Willems thanked Bignami for her many years of service to L.A.E. families and even joked about holding back her daughter, Morgan, for another year so the campus community didn’t have to say goodbye to the woman he said has been so much more than just a volunteer.
“I truly consider her a friend who has helped me become a better leader,” Willems said, visibly emotional.
When it was Bignami’s turn to speak, she was thanking everyone else; describing her experience as a volunteer at L.A.E. as an “important part” of her recovery that helped her “feel again like a very productive, normal human.”
“After the incident that [Willems] had mentioned, I was hospitalized for a long time. And my children really had a second family at L.A.E.,” she said.
She credited the teachers and staff including Principal Willems, and former Assistant Principal Rick Larson with supporting her family in their time of need.
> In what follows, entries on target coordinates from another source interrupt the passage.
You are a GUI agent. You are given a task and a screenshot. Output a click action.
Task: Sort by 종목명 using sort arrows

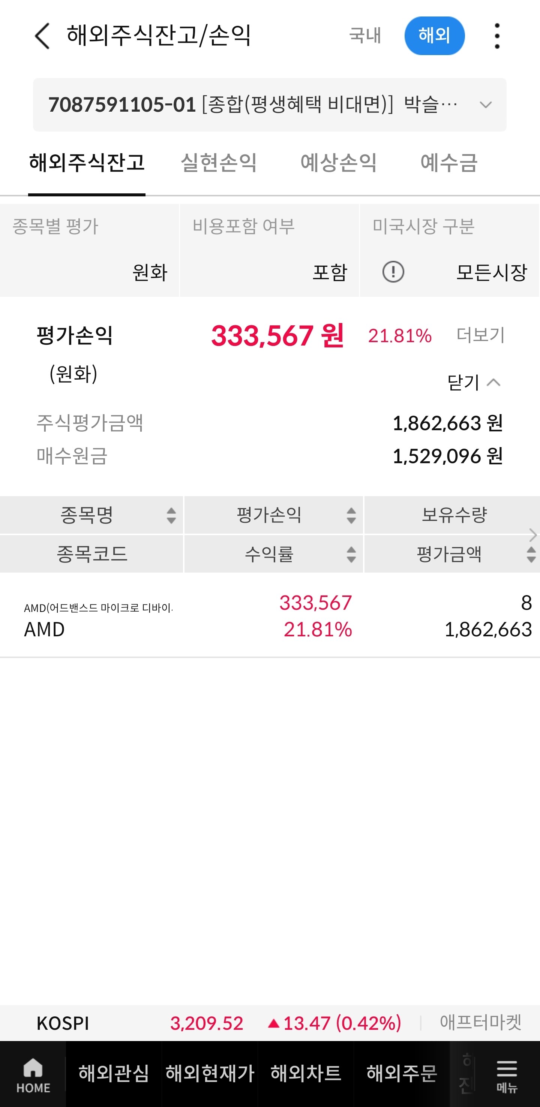[x=171, y=515]

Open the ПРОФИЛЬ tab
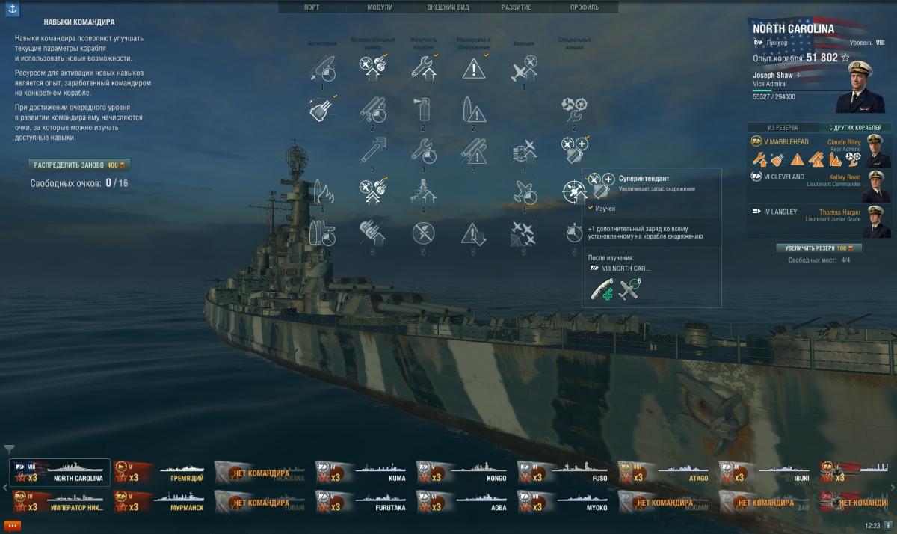coord(584,7)
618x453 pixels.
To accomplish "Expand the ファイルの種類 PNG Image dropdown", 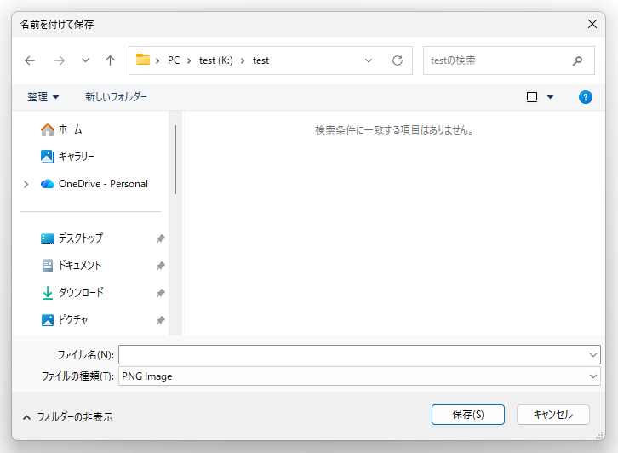I will (x=593, y=376).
She made it a point to recognize her kids’ teachers saying they had “created a very safe and secure place for my children at a time when they weren't feeling very safe and secure.”
Bignami added: “They really did sort of fiercely rally behind our family and they continue to support them and rally behind them every time something else comes up.”
Her daughter is headed to McAuliffe Middle School next year and Bignami predicted she would be back there volunteering.
“Autumn you are truly an inspiration to all of us,” Board President Diana Hill said at the conclusion of the presentation. Choking up, she added: “And we just so appreciate that you have given so much of yourself to this community and felt it was safe, so that you could come and heal and give so much to us. So thank you very much for that and for your heart and thank you for being our “Hero of the Heart” this year.”